El mundo se ve diferente desde las alturas. La perspectiva humana se diluye ante la inmensidad de la naturaleza: una corteza infinita de mares, desiertos, selvas y cordilleras. En ese universo de fuerzas ciegas, bajo la noche estrellada, se divisan, sin embargo, puntos de luz, cada uno de los cuales señala “el milagro de una conciencia. En aquel hogar se leía, se reflexionaba, se intercambiaban confidencias”. Así contempló el mundo Antoine de Saint-Exupéry, cuando surcaba los cielos de Europa, África y América en su frágil aeroplano.
Escribiría en Tierra de los hombres (1939), su obra maestra, que “lo que da sentido a una vida da sentido a la muerte”. Vivió volando y volando murió, abatido por un caza alemán, cuando fotografiaba desde su avión la costa del sur de Francia. A pesar de sus 44 años, a pesar de su cuerpo maltratado por los accidentes, quería servir a la liberación de su país, pilotando. Y es que, como escribió en ese libro, “ser hombre significa, precisamente, ser responsable. Supone conocer la vergüenza frente a una miseria que no parecía depender de uno. Supone sentirse orgulloso de una victoria que los compañeros han conseguido. Supone sentir, al colocar su grano de arena, que se contribuye a construir el mundo”.
En 1943 publicó Le petit prince, traducido al español –de modo inexacto– como El principito. Tanto cautivó al público, que la obra se tradujo a 300 lenguas (es la más traducida del mundo, después de la Biblia), vendiéndose 200 millones de ejemplares. ¿Por qué el libro despertó una admiración tan universal? Porque su lenguaje, como el de las fábulas clásicas o las parábolas de Jesús, aúna sencillez y potencia significativa (es una alegoría, tejida de símbolos, que puede leerse en diversos niveles de complejidad y significación). Es una obra que nos habla a todos, y a cada uno de modo diferente.
El principito es una fábula, un libro de viajes (interplanetario) y una novela de formación. El pequeño príncipe recorrerá diversos asteroides, en los que encontrará hombres solos y unidimensionales: el rey, el vanidoso, el bebedor, el avaricioso y el farolero (“el único que no me parece ridículo, quizás porque se ocupa de algo ajeno a sí mismo”). Es el único responsable, pues con su trabajo, con su vocación de servicio, responde a las necesidades de los demás.

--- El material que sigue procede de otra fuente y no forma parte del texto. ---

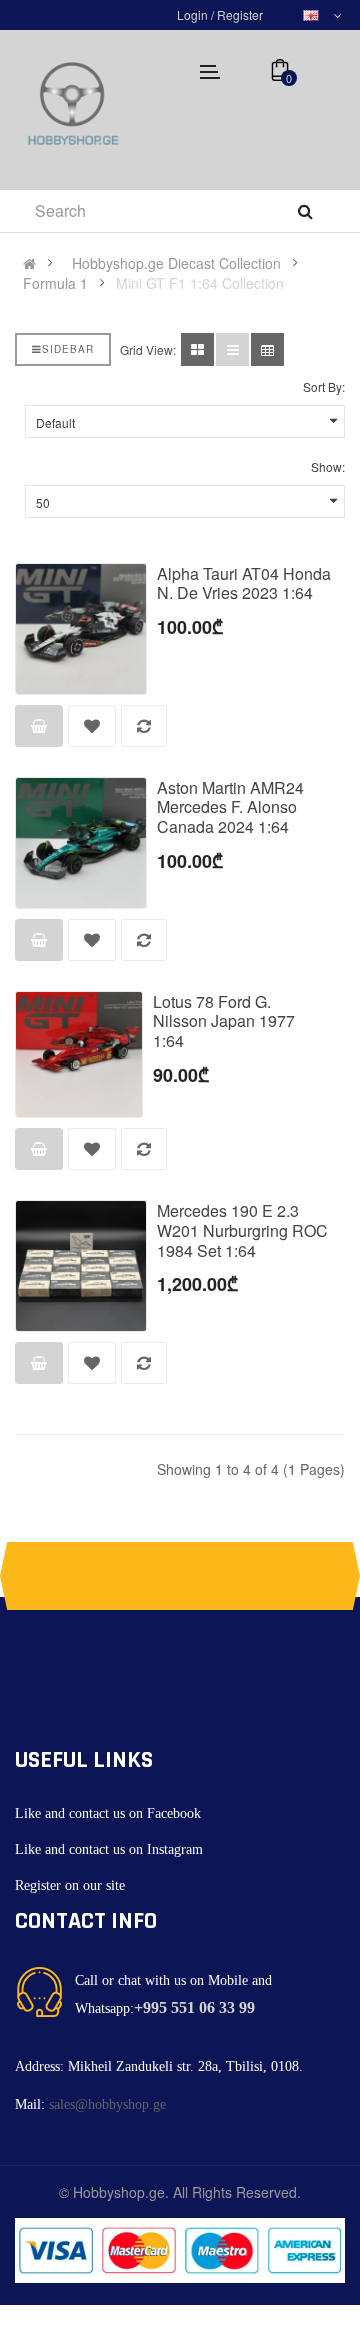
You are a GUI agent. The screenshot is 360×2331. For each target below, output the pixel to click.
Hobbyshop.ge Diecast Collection (176, 263)
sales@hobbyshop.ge (107, 2104)
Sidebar (68, 349)
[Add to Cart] (39, 726)
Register (240, 14)
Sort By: (324, 386)
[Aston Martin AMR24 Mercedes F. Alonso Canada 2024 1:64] (81, 843)
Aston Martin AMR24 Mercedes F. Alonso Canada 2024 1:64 (230, 807)
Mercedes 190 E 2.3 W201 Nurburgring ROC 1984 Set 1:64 (242, 1230)
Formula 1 (55, 283)
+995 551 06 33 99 (194, 2007)
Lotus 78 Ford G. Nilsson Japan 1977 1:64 (224, 1021)
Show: (328, 466)
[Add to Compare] (144, 726)
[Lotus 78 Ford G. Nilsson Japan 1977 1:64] (79, 1055)
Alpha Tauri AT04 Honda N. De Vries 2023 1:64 (244, 583)
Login (194, 14)
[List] (232, 349)
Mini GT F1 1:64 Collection (200, 283)
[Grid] (197, 349)
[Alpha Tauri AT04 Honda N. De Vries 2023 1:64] (81, 629)
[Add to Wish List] (92, 726)
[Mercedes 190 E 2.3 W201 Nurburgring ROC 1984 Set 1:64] (81, 1266)
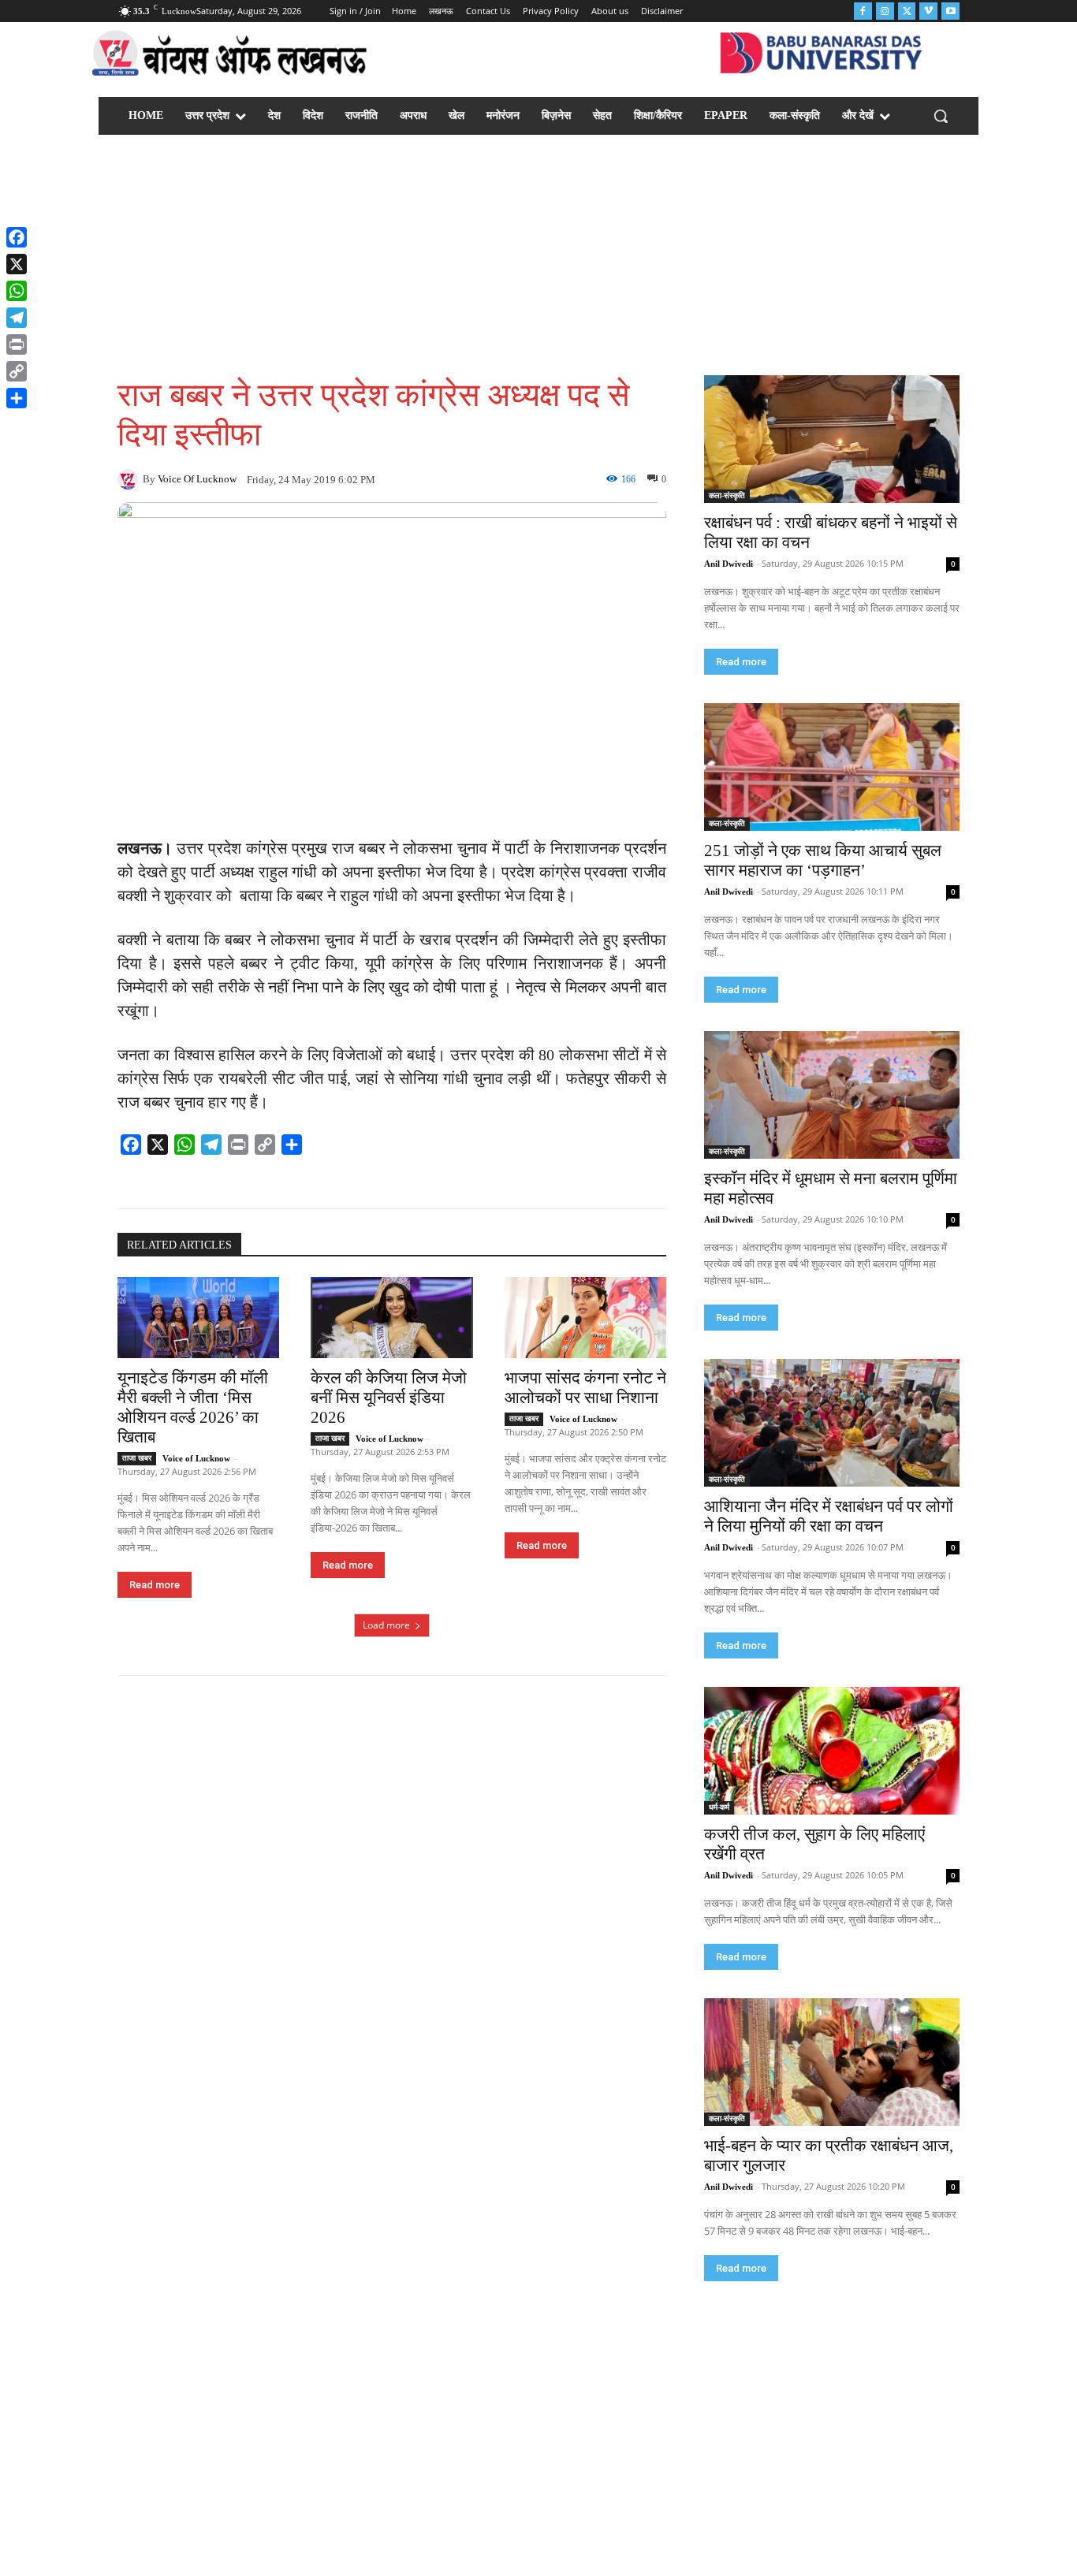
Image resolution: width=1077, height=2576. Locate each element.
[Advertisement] (538, 257)
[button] (941, 116)
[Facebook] (863, 11)
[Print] (16, 344)
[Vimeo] (928, 11)
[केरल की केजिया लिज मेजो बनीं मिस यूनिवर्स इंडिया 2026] (391, 1317)
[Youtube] (950, 11)
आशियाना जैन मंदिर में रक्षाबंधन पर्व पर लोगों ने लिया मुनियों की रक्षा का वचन (828, 1516)
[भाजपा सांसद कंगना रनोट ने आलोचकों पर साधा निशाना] (585, 1317)
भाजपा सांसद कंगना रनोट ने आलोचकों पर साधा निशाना (585, 1387)
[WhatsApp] (16, 290)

¿Y qué responsabilidad hay mayor que responder a la necesidad más honda de la persona: ser y sentirse amado? ¿Qué puede ser más significativo que quebrar la soledad en la que se encierran o son encerradas los seres humanos? Por eso el zorro, maestro del pequeño príncipe, le animará a “crear vínculos” y a cuidar su rosa. “¡Eres responsable de tu rosa!”. Esa rosa, rodeada de volcanes, simboliza a la mujer de Saint-Exupéry (la salvadoreña Consuelo, proveniente de una tierra de los volcanes). Y, en nuestro mundo materialista y tecnocrático, la rosa simboliza también la fraternidad, la amistad y el amor: las verdades esenciales que tejen la vida de los hombres.